■ PARTS OF THE EXERCISE
• 1. Summarize the reply on hashing IP addresses in two sentences.
• 2. Repeat word for word the part of the reply on hashing IP addresses between "Not sure what" and "for my task?", inclusive.
# TEXT EXTRACT start
On 4/4/2012 4:37 PM, Mark wrote:
> Hello
>
> I'm trying to find a way create a hash value over multiple IP addresses (I
> keep a list of IP addresses and its number is variable. The simplest method
> I've found so far is (obviously not the most effective and collision free):
>
> unsigned long hash_ipaddr(struct in_addr *addr)
> {
> unsigned long res;
>
> if (addr == NULL)
> return 0UL;
>
> res = (((addr->s_addr>> 24)& 0xff) * 256) + \
> (((addr->s_addr>> 16)& 0xff) * 256) + \
> (((addr->s_addr>> 8)& 0xff)* 256) + \
> (addr->s_addr& 0xff);
(Idle question: Why the backslashes?)
> return res;
Briefly, this calculation takes four chunks of the address
as numbers between 0..255 and adds them to produce a sum 0..1020.
So: You start with 32 bits of information and squash them down to
a smidgen less than 10 bits -- with a moderate central tendencey,
too. Ponder, young one: Wise this is?
> }
>
> And then sum up hashes for every IP and store it.
Not sure what you mean by this. A given IP produces one and
only one hash value with this scheme (or any other sane scheme),
so what do you mean by "sum up the hashes?"
> Can somebody suggest some better approach for my task?
You haven't explained what your task is, so I'll have to guess.
If the objective is to use a hash table keyed on IP addresses, there
are two likely possibilities:
- The number of buckets in the table is a prime number (or at
the very least an odd number): Just take `*addr % N', and the
outcome is very likely to be better, especially if N > 1020.
The remainder after division by a prime is likely to break up
simple patterns.
- The number of buckets is a power of two. Now `*addr % N' would
just throw away the high-order bits -- which might not be Bad,
but could easily be Less Than Good if there are patterns in the
input keys. One possibility is to use `f(*addr) % N', where f()
is a suitable "scrambling" function: For example, implement a
two-line linear congruential pseudo-random number generator, seed
it with `*addr', and take its output as f().
For further ideas, see TAOCP volume III.
--
Eric Sosman
eso...@ieee-dot-org.invalid
# TEXT EXTRACT end
# RAW DATA start
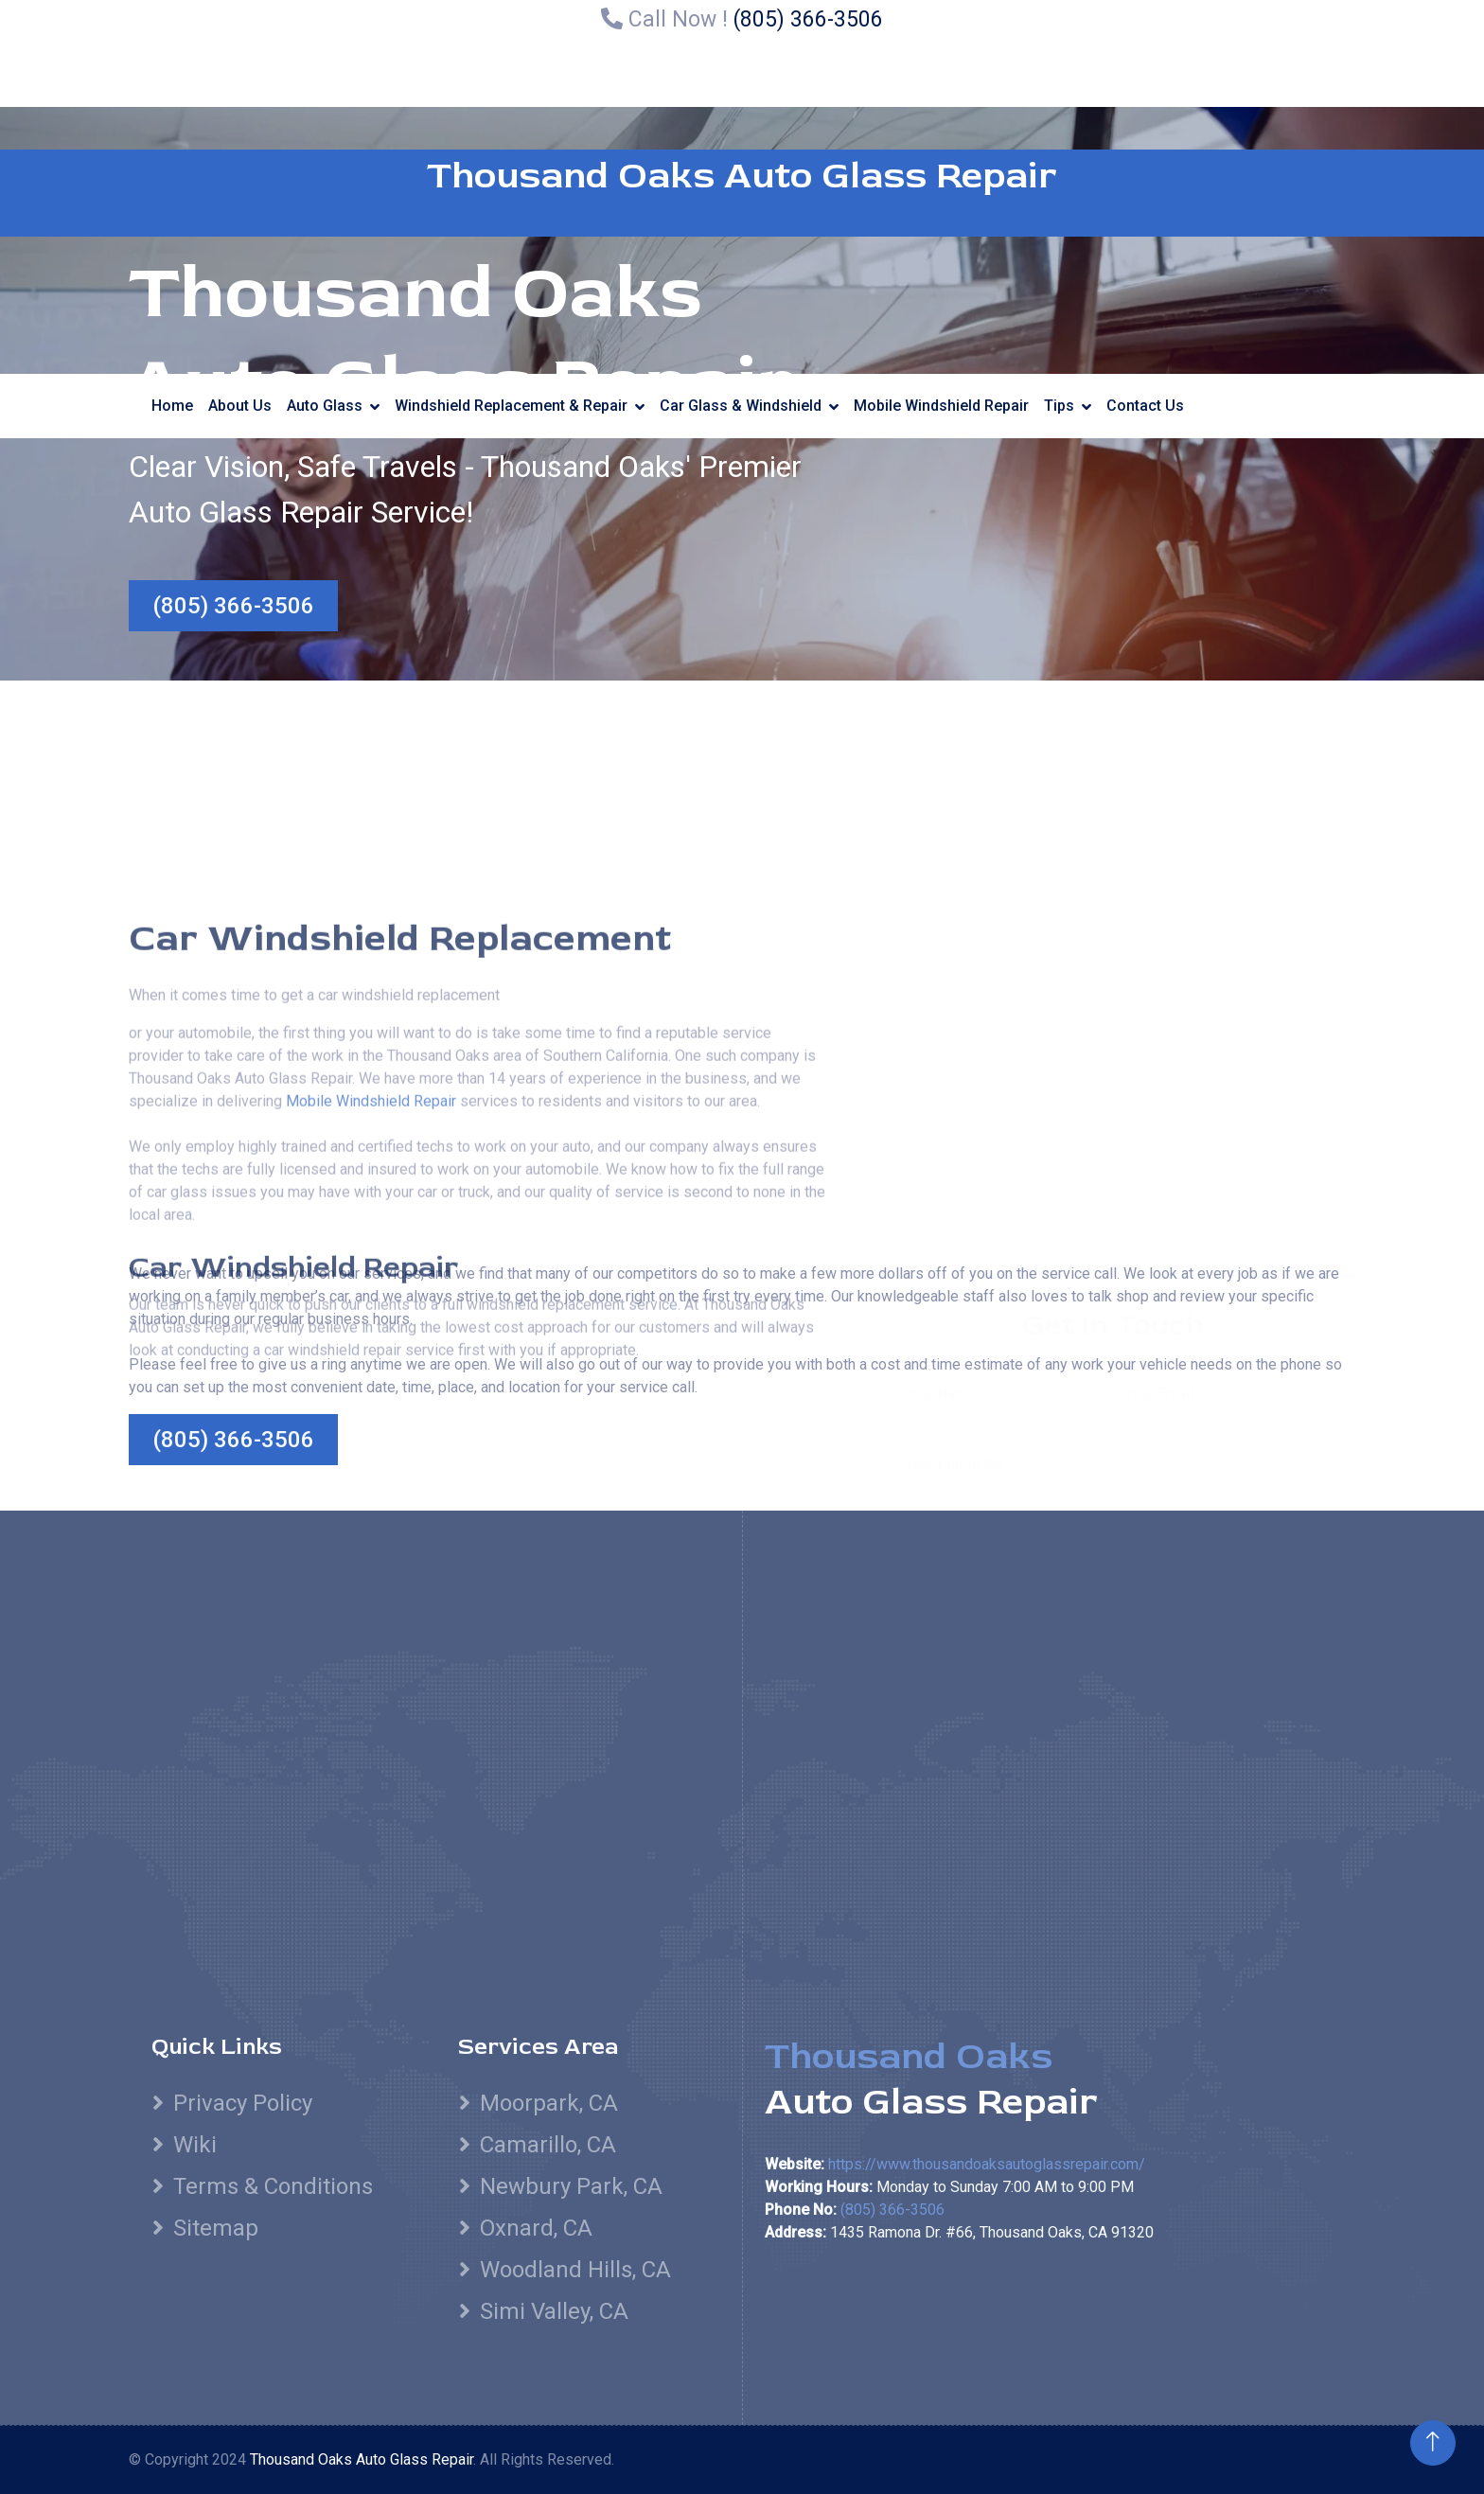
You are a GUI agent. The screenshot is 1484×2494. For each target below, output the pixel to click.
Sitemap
# RAW DATA end
■ ANSWERS BY TASK
• 1. Eric Sosman answers a request for a better way to hash IP addresses by guessing that the goal is a hash table keyed on those addresses. He advises taking the address modulo N when the number of buckets is prime, and first passing the address through a scrambling function, such as a two-line linear congruential pseudo-random number generator seeded with it, when the number of buckets is a power of two.

• 2.
Not sure what you mean by this. A given IP produces one and
only one hash value with this scheme (or any other sane scheme),
so what do you mean by "sum up the hashes?"
> Can somebody suggest some better approach for my task?